The smallest n such that n^n mod m = 0

Question

You have a natural number m.

You need to write a function f(m) which finds the smallest positive number n such that n^n≡0 mod m.

In other words n^n is divisible by m.

For example:

f(13) = 13
f(420) = 210
f(666) = 222
f(1234567890) = 411522630

And this is my code for python.

import math

def f(m: int) -> int:
    t = math.isqrt(m) + 1
    primes = [1 for i in range(0, t)]

    maxCount = 0
    factors = []
    p = 2

    result = 1

    while p < t and p < m:
        if primes[p] == 1 and m % p == 0:
            for i in range(p + p, t):
                primes[i] = 0

            c = 0
            while m % p == 0:
                m = m // p
                c += 1
            if maxCount < c:
                maxCount = c
            result *= p
            factors.append(p)
        p += 1
    factors.append(p)
    if m > 1:
        result *= m
    if maxCount <= result:
        return result
    p1 = math.ceil(maxCount / result)
    for p in primes:
        if p >= p1:
            return result * p
    return result

The problem is, the result is usually gets bigger than it has to be. If you have ever met this question before, please help me how can I solve this problem.

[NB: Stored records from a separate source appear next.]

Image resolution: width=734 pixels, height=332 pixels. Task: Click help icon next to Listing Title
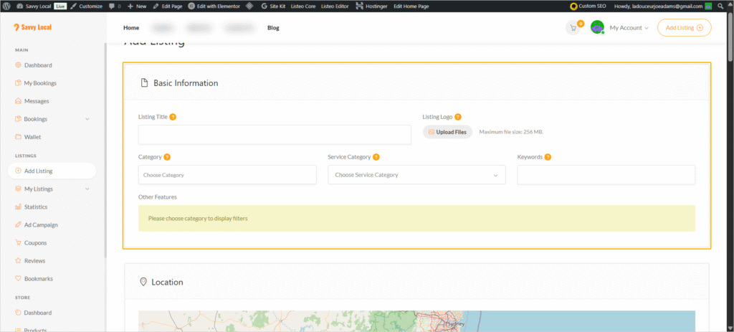[173, 117]
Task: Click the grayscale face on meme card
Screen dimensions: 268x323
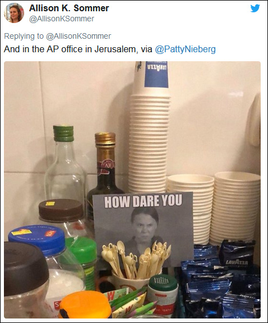Action: [x=145, y=225]
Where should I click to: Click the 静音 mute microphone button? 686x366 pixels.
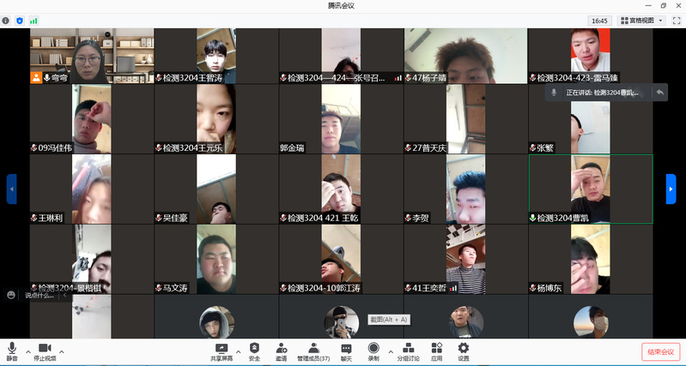[x=12, y=351]
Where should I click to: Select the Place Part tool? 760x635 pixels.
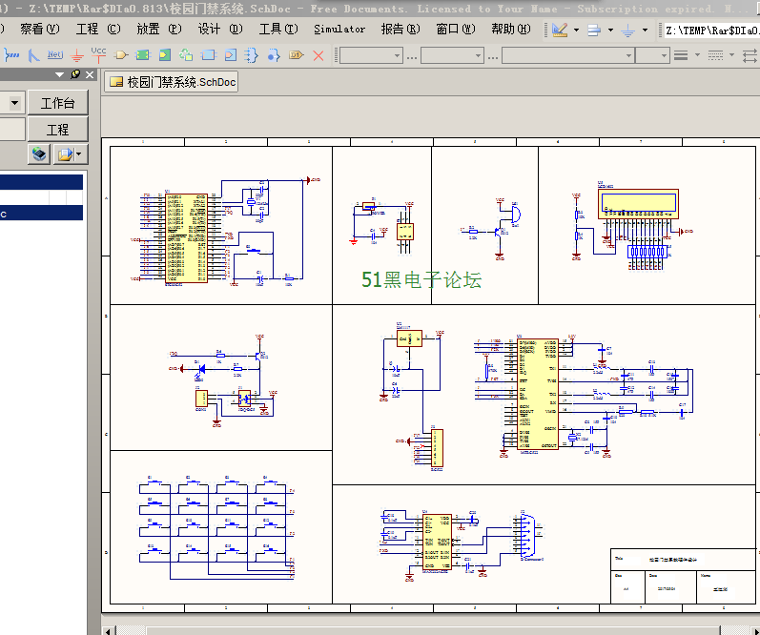pyautogui.click(x=122, y=55)
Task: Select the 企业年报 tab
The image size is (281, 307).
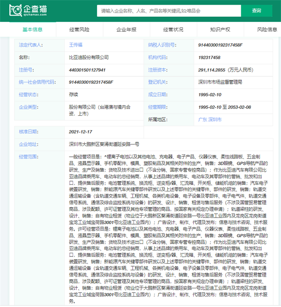Action: coord(126,29)

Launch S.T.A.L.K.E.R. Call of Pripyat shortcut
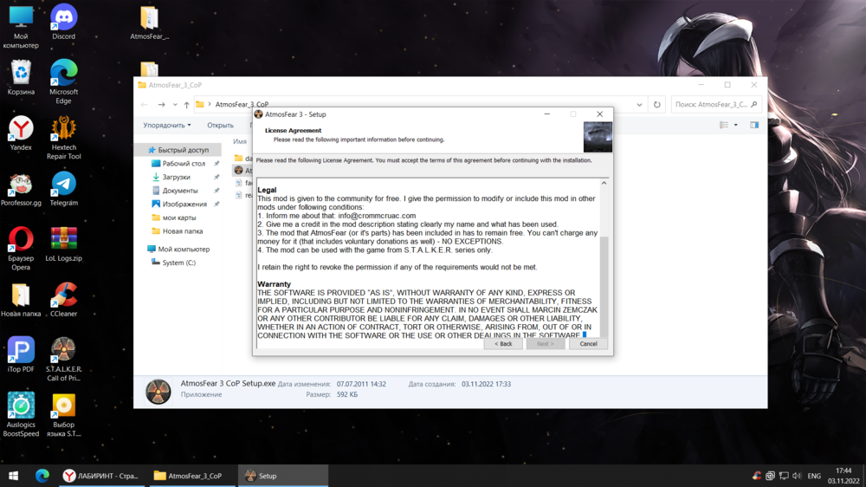(x=63, y=354)
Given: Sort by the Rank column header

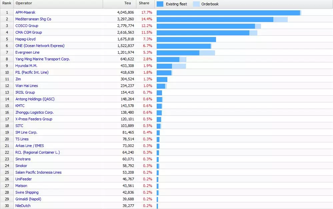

I have tried to find the mathematical methods, and this code is what I have reached so far. I hope this code will get me the smallest result, but it gets bigger than I expected.

Answer 1

To solve this problem, we will follow the given steps:

Start with n = 1.

Check if n ^n mod m = 0. If true, return n.

If false, increment n and repeat step 2.

Below is the Python code that implements the function:

def f(m):
    n = 1
    while True:
        if pow(n, n, m) == 0:
            return n
        n += 1

# Test the function with given examples
print(f(13))  # 13
print(f(420))  # 210
print(f(666))  # 222
print(f(1234567890))  # 411522630

This function uses the built-in pow function with three arguments: pow(a, b, m) computes a^b mod m efficiently. This allows the program to compute large powers modulo m without having to compute the large power directly.

Note: For very large values of m, this algorithm might take a considerable amount of time because it checks each possible value of n iteratively.

Answer 2

If m divides nⁿ, Then all the prime factors of m must also be factors of nⁿ.

Since exponentiation doesn't introduce any new prime factors, n itself must also have all the prime factors of m.

Let P be the product of the unique prime factors of m. Since n needs all of these factors, it will be a multiple of P.

n = P will work, i.e. P^P will be divisible by m, unless at least one of the prime factors of m has a power greater than P.

For example, if m = 3x2⁷, then P = 6, and 6⁶ is not divisible by 3x2⁷, because it only has 2⁶.

However, if you just start with i=1 and just try each n = P*i in sequence, then you will never have to count very far before you find a multiple of m, because the powers of the prime factors in m are limited by the length of m.